*ASSIGNMENT*
Repeat each entry as written and leave the images out of the copy.

[Start of Attachment]

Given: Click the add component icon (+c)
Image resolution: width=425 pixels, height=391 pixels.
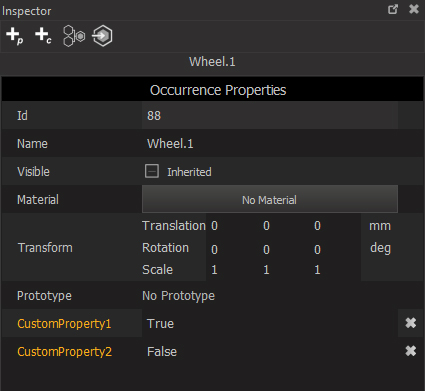Looking at the screenshot, I should pyautogui.click(x=43, y=36).
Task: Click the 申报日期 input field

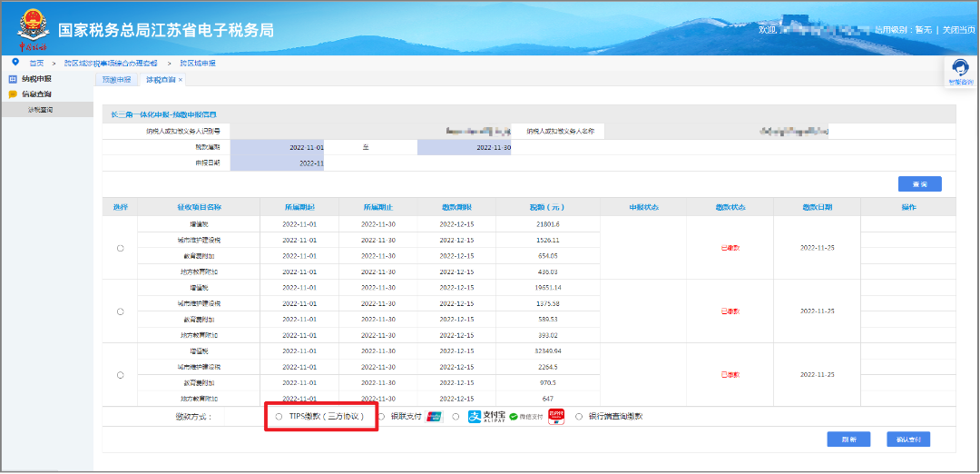Action: coord(277,163)
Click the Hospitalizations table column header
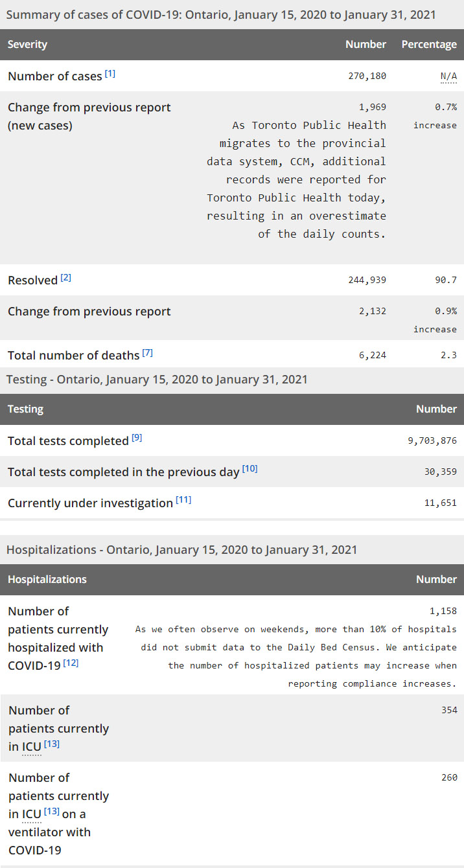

[End of Attachment]

*RESPONSE BOX*
Given: Click the add component icon (+c)
Image resolution: width=425 pixels, height=391 pixels.
Looking at the screenshot, I should pyautogui.click(x=43, y=36).
Task: Click the 申报日期 input field

Action: coord(277,163)
Click the Hospitalizations table column header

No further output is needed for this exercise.